僕のことなんて見えていないだろうと思っていた彼女が、突然僕の視界の中で振り返った。それはちょうど下校の時間帯で、彼女は一緒に帰ろう、と言う。突然のことでびっくりしていて、なんとも返せなかったのに彼女はそれをどう勘違いしたのか「宮田くん、今日は早退しちゃったんだ」と付けたした。いいよ、と言うと彼女は何故だか神妙な表情になって、そして早く、と僕の背中を片手で押す。華奢な腕が発揮する力なんて大したことではないのに、そのときだけ相撲の選手に両手で押されたような気がしてしまった。

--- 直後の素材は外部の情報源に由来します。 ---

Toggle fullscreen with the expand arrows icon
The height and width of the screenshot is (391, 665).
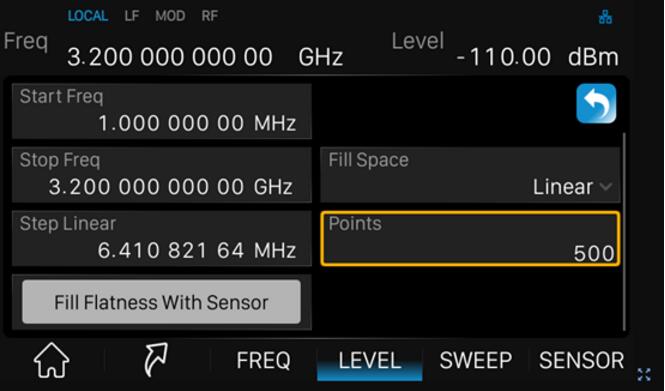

「宮田くん、わりと病弱なんだよ。アレルギーもたくさんあるんだ。牛乳とかエビとか大豆とか、本当にいろいろ。宮田くん、何を食べて生きてるんだろ」
「鉛筆でも食ってるんじゃない」
「なに、あんたまでそんなこと言うの」
僕のからかいを牽制する感じはなかった。むしろ微笑んでさえいる。
宮田は、何故だかいつも鉛筆を使っていてその鉛筆の後ろに噛まれた痕があるのだと西善が言っていた。宮田が齧ってんだよ、と言った西善の顔がふと思い浮かんで言ってしまって後悔したが、彼女の反応が薄くて拍子抜けしてしまう。
「ねえ、あんたは死にたいと思ったことがあるの?」
「さあ」
「真面目に聞いてるんだけど」
「思ったことくらいはあるよ。みんなそうだろ。いろいろ面倒くさいことがあったときとかって死にてーって思う」
「それって普通?」
頷いてみせると彼女は困惑した表情になった。
「あたしは、そういうふうに思ったことがない。死ぬっていう選択肢があるのは知ってるんだけど、でもそれって特別な選択肢っていうかなあ」
「そりゃあ、誰にとっても死ぬ、なんて特別な選択肢だよ」
「わかってる。それはわかってるんだけど、ちょっと違う。死ぬっていうのが視界に入ってないっていうか。ああ、そういう手があったなって昨日気付いたんだ。もちろん、死ぬわけじゃないから安心してよ。むしろ、ちょっと選択肢が広がって世界が明るくなった感じ。まあ、そんなこと言ってもあんたにはわからないか」
わかるよ、と呟く。本当のところ、よくわからないけれど、それをそのまま口に出してしまうのはすごく危険なことのように思った。